The FAO data show the share of people in the region facing moderate food insecurity, uncertain of their ability to obtain food and having to sometimes eat less or poorer food due to a lack of money, or those experiencing hunger that puts their wellbeing at serious risk, still hovers near 30 per cent for the world and above 25 per cent for Asia and the Pacific.

The problem is worst for women.

More than one in five women in Asia, excluding east Asia, face moderate or severe food insecurity.

The rates are slightly lower for men in most regions, but in southern Asia the gap grows to more than 42 per cent for women and more than 37 per cent for men.

Higher food, fuel, fertiliser and livestock feed prices mean that progress has stagnated after the pandemic reversed a long-standing trend beginning in the early 2000s toward alleviation of hunger.

It’s a global problem, made worse by disruptions to supplies of grain, edible oil and fertiliser partly due to the war in Ukraine.

Worldwide, the number of people having precarious access to food rose to nearly 2.4 billion in 2022 from just over 1.6 billion in 2015, the report said.

In Africa, the United Nations says at least three of every four Africans can’t afford a healthy diet because of an “unprecedented food crisis”.

More than half of the 735 million people who are undernourished worldwide live in the Asia-Pacific, most of them in south Asia.
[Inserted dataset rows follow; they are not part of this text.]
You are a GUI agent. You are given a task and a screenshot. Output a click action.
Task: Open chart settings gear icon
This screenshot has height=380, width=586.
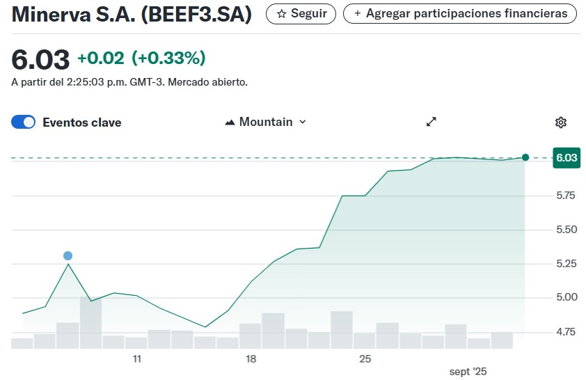[560, 122]
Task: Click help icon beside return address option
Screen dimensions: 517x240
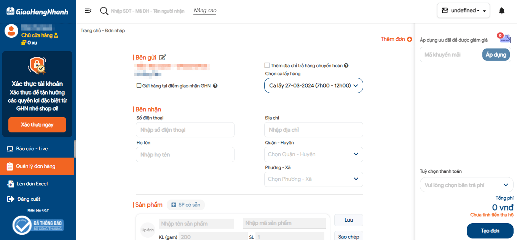Action: pos(346,66)

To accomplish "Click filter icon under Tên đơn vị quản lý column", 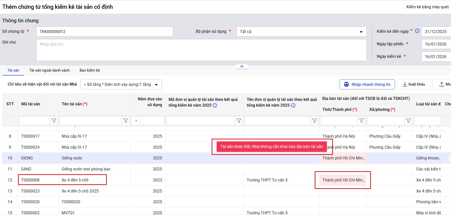I will point(314,121).
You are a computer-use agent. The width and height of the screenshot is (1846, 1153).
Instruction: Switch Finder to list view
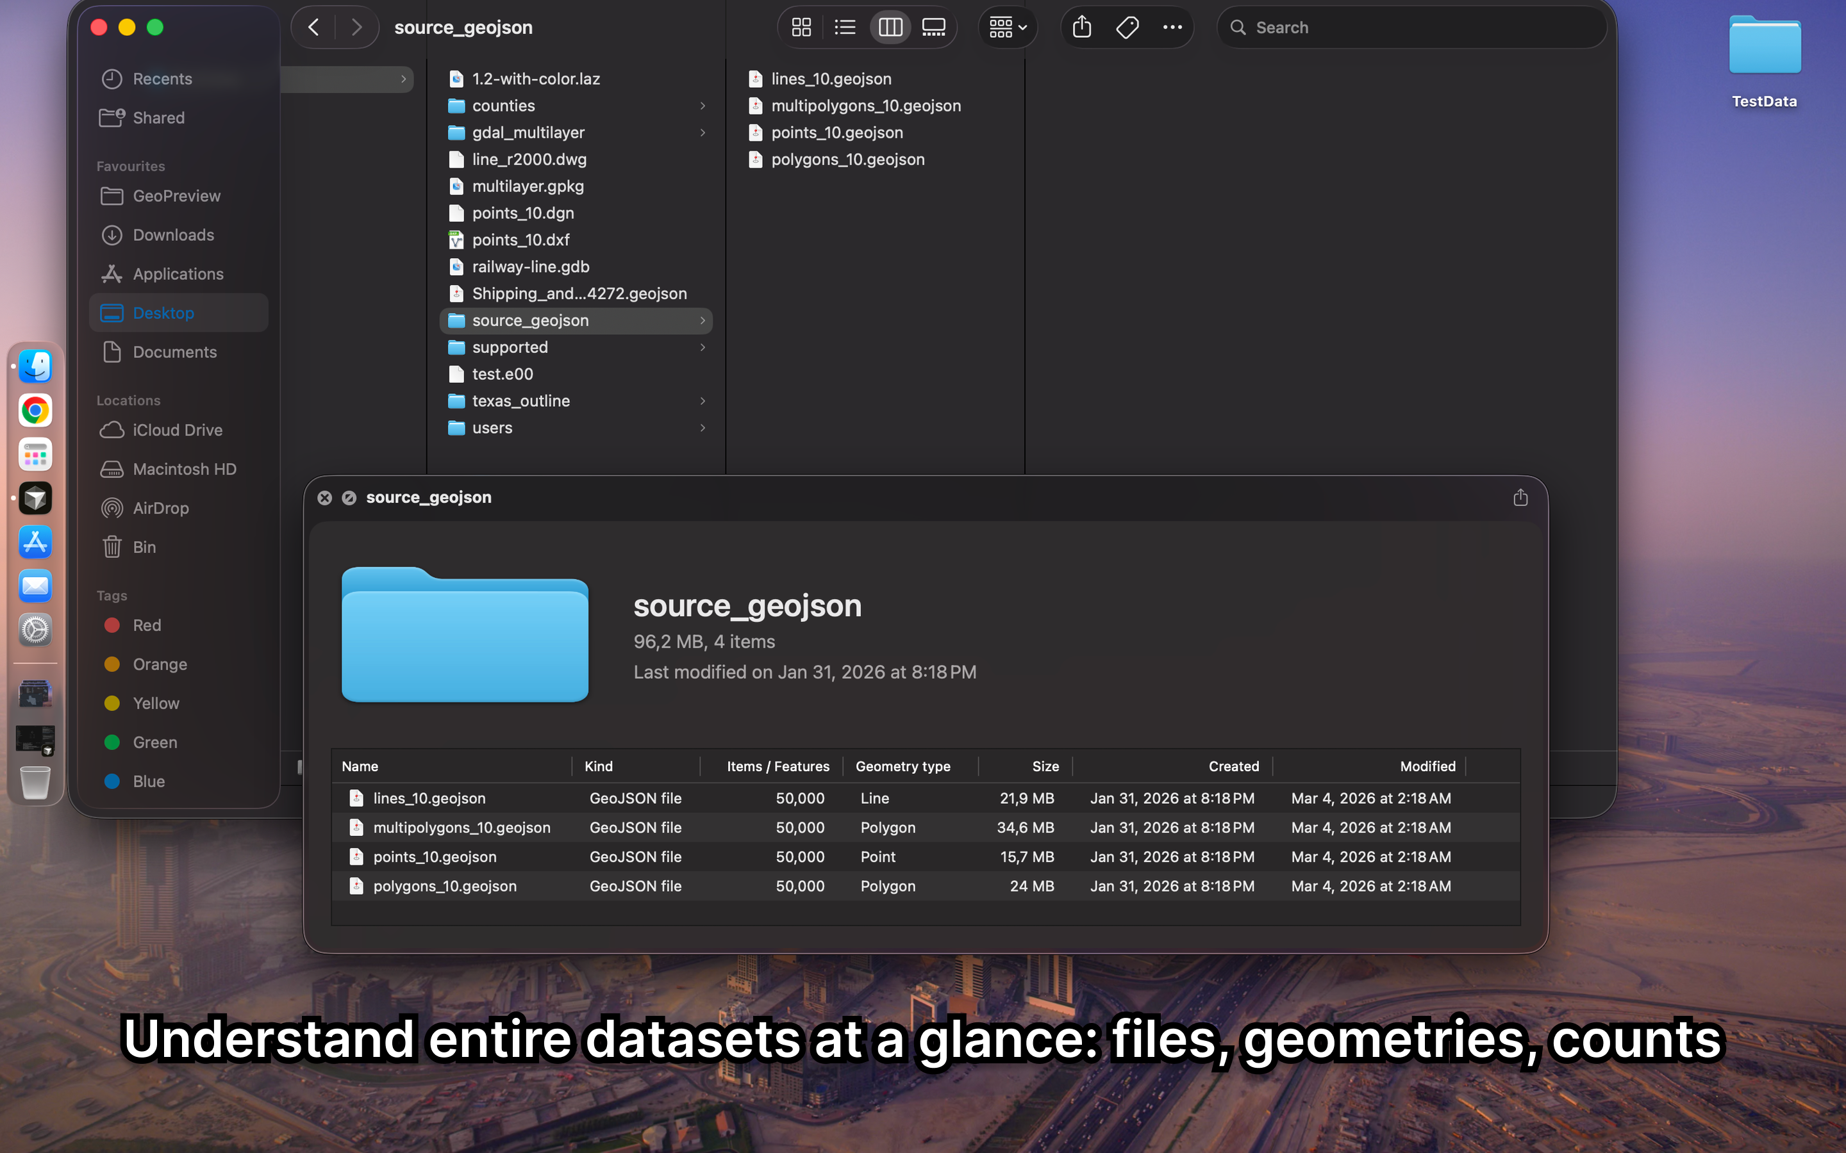click(844, 27)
But North Korea has the largest regional share of people who are undernourished, the report says, at 45 per cent, followed by Afghanistan at 30 per cent.

The world average for undernourishment is 9.2 per cent, while in the Pacific islands of Oceania, excluding Australia and New Zealand, it was nearly 21 per cent, or more than one in five people.

In southern Asia, about 16 per cent of people are undernourished, the report says.